Provided text —

Home » News
07 November 2017
Dr Sanjay Sharma, local GP and Chair of the Chiltern Vale Locality for Bedfordshire Clinical Commissioning Group, talks about keeping well this winter and the alternatives to A&E when you need medical treatment...
I have been a GP in Bedfordshire for over 15 years and have seen many changes to the local healthcare system. Despite these developments attendances at A&E departments have increased by more than 1.3 million over the last decade. The number of calls to the ambulance service over the last decade has risen from 4.9 million to over 9 million. During September 2017, the Luton and Dunstable Hospital saw 12,248 admissions through A&E and Bedford Hospital received 6,080 admissions. These figures are continuing to rise but you can help your NHS.
Just eight less attendees at A&E could help reduce the financial strain on your NHS and will mean we can invest more into care within our community.
For most minor illnesses, usual winter bugs and minor cuts, self-care at home is the best choice, allowing A&E doctors and nurses to help those with life threatening illnesses. There are some easy ways people can prepare for winter and also help protect themselves from illness. Here are some ways of doing this:
· Get a flu vaccination
· Keep warm - heat your home to at least 18 degrees
· Pick up repeat prescriptions so you have enough medicine while pharmacies/surgeries are closed
· Make sure you have enough food and a well-stocked medicine cabinet at home
· Take your prescribed medicines as directed
· Stay active – moderate exercise can help keep you warm and well during winter
Using a pharmacist as a first point of contact when you’re unwell and would like to speak to a health care professional is often the best thing to do. Pharmacies are open until late and at weekends and an appointment is not needed. Pharmacists can help with minor ailments, give medical advice and help with medicines.

[Items listed in a dataset]
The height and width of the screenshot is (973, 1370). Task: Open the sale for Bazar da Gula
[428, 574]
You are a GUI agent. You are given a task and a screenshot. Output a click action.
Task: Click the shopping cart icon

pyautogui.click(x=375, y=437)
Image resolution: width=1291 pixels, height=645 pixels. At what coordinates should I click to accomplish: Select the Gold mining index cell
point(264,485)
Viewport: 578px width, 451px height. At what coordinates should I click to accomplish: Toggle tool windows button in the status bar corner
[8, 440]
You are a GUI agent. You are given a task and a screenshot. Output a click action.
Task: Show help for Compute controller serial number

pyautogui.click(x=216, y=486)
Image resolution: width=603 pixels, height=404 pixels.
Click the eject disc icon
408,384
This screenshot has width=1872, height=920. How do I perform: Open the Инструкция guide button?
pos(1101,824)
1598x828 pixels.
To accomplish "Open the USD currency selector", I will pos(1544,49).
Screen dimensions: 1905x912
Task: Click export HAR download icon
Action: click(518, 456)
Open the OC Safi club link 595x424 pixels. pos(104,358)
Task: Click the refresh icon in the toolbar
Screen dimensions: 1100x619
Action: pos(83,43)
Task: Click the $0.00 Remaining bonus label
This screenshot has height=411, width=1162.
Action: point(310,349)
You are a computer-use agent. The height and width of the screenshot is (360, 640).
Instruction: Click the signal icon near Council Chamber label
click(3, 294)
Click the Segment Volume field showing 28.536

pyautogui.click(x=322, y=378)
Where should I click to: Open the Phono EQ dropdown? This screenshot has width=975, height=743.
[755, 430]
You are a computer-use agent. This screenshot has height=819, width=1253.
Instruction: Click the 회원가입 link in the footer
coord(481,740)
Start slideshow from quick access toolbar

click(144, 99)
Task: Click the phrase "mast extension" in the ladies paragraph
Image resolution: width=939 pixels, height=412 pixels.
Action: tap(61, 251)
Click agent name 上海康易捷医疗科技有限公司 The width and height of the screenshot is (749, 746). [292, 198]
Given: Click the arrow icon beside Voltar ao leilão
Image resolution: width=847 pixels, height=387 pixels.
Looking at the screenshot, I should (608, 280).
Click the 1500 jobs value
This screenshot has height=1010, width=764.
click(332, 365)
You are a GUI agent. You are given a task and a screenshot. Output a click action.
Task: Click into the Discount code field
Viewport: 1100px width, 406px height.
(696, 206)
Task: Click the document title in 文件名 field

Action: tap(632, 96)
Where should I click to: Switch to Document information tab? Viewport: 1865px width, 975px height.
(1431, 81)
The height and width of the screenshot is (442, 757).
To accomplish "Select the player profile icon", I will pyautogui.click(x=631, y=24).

Work request 1 — List the ways to prepare for winter and protect against illness that the winter health article gives as bullet points.
Work request 2 — Resume the winter health article after its last sentence, about what pharmacists can help with.

Answer section 1 —
- Get a flu vaccination
- Keep warm - heat your home to at least 18 degrees
- Pick up repeat prescriptions so you have enough medicine while pharmacies/surgeries are closed
- Make sure you have enough food and a well-stocked medicine cabinet at home
- Take your prescribed medicines as directed
- Stay active – moderate exercise can help keep you warm and well during winter

Answer section 2 —
If you’re unable to access a pharmacist, ringing NHS111 is also a great way to get advice from a highly trained advisor supported by healthcare professionals. Your symptoms will be assessed and you’ll be immediately directed to the most suitable medical care. It’s the number to use when you need urgent medical help or advice but it’s not a life-threatening situation.
If you would like an appointment at your GP practice, appointments are often available with fully trained Minor Illness Nurses who will be able to advise on most conditions and prescribe medication if necessary. Another great way to get medical advice from your GP is by requesting a GP telephone consultation.
The NHS is open seven days a week, 365 days a year but it’s your responsibility to choose the right service and look after your NHS.